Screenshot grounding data
-- Opening Marker --
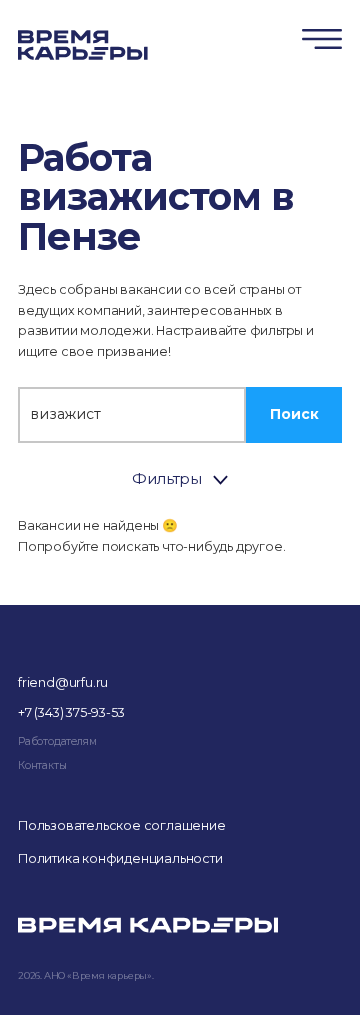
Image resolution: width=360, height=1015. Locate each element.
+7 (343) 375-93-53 (71, 712)
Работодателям (57, 741)
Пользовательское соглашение (122, 825)
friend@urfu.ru (63, 682)
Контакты (42, 765)
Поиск (294, 414)
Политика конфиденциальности (120, 858)
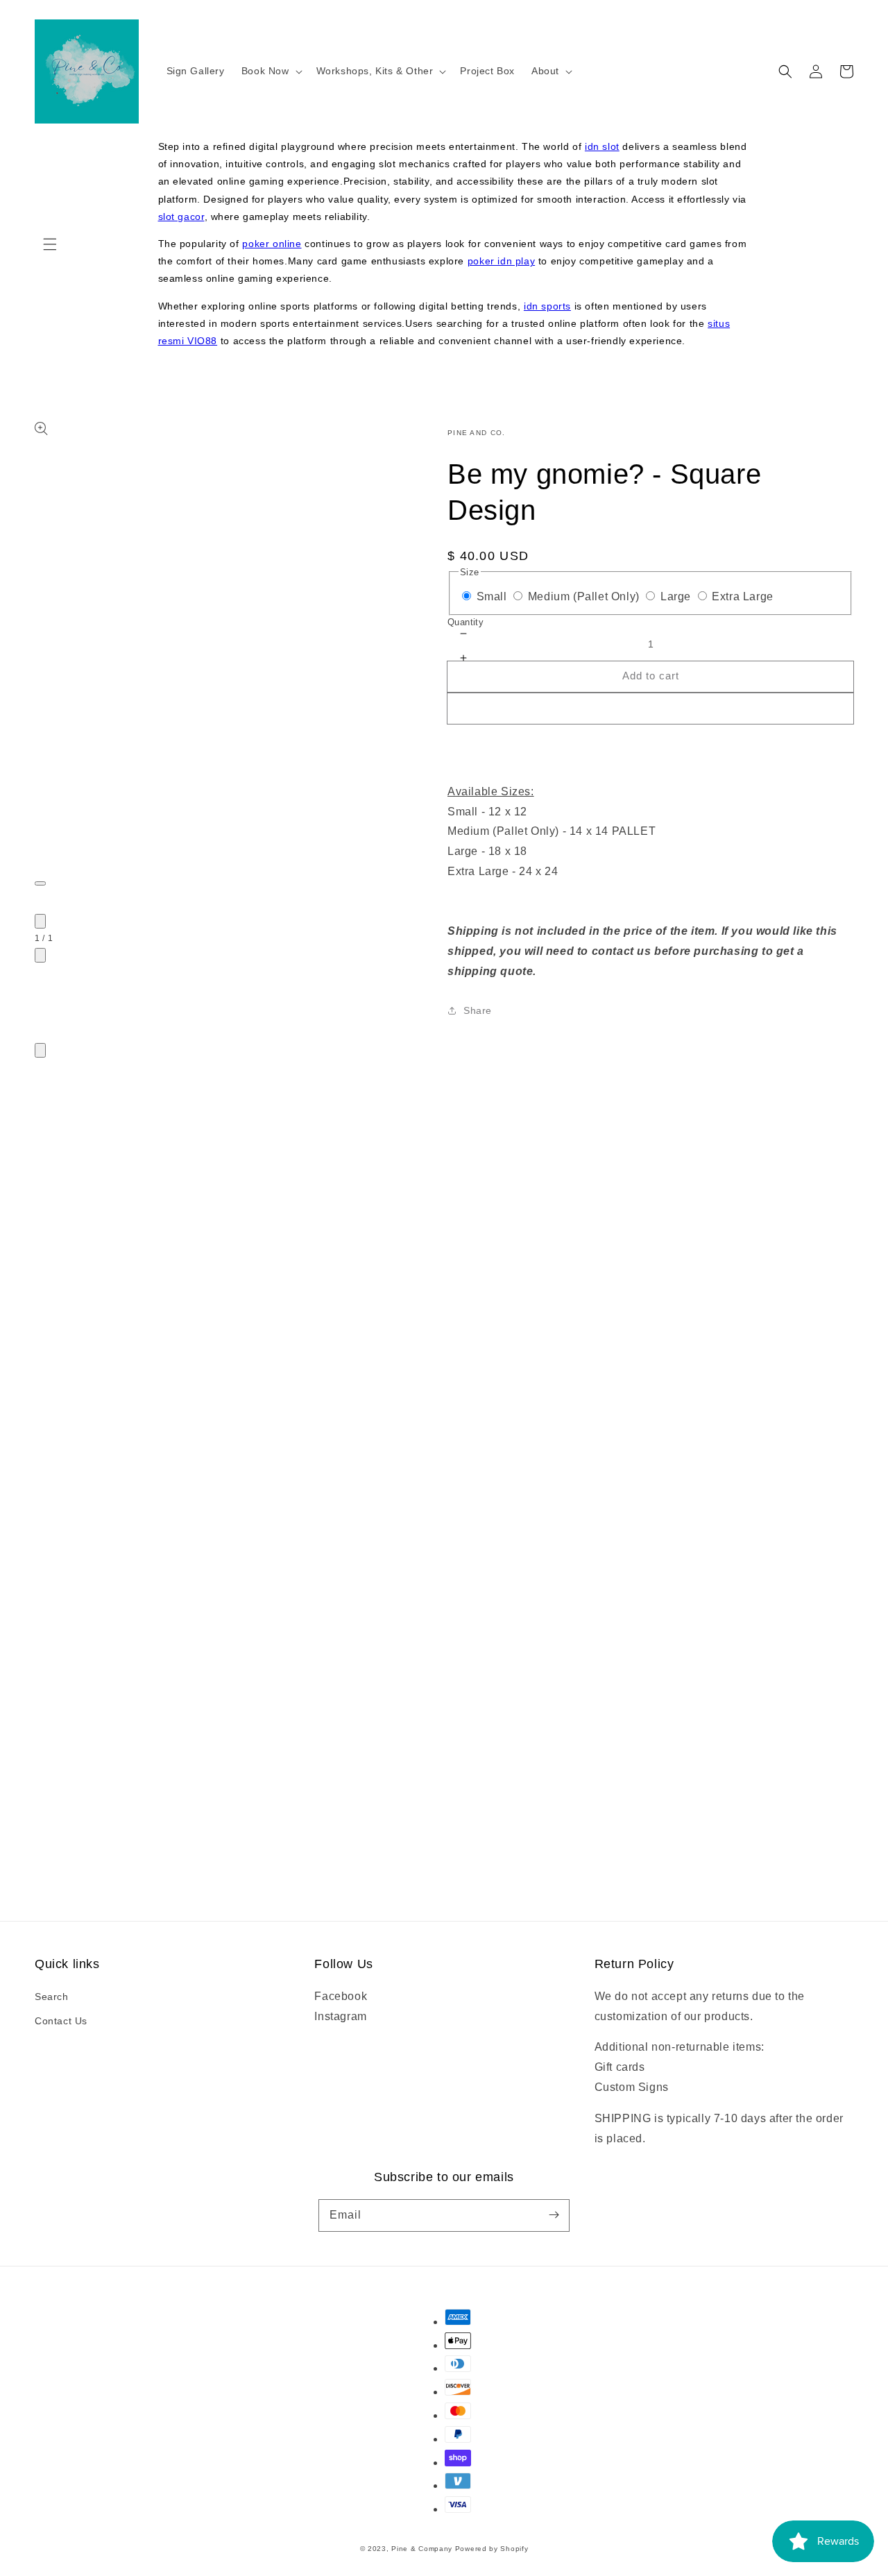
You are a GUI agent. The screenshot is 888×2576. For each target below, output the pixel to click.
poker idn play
-- Closing Marker --
- _Exercise_
The data must be repeated exactly. Any pictures in it are to be left out.

- _Result of this task_
Image resolution: width=360, height=1015. Locate each element.
+7 (343) 375-93-53 (71, 712)
Работодателям (57, 741)
Пользовательское соглашение (122, 825)
friend@urfu.ru (63, 682)
Контакты (42, 765)
Поиск (294, 414)
Политика конфиденциальности (120, 858)
You are a GUI agent. The screenshot is 888×2576. For each target below, output the pixel to click.
poker idn play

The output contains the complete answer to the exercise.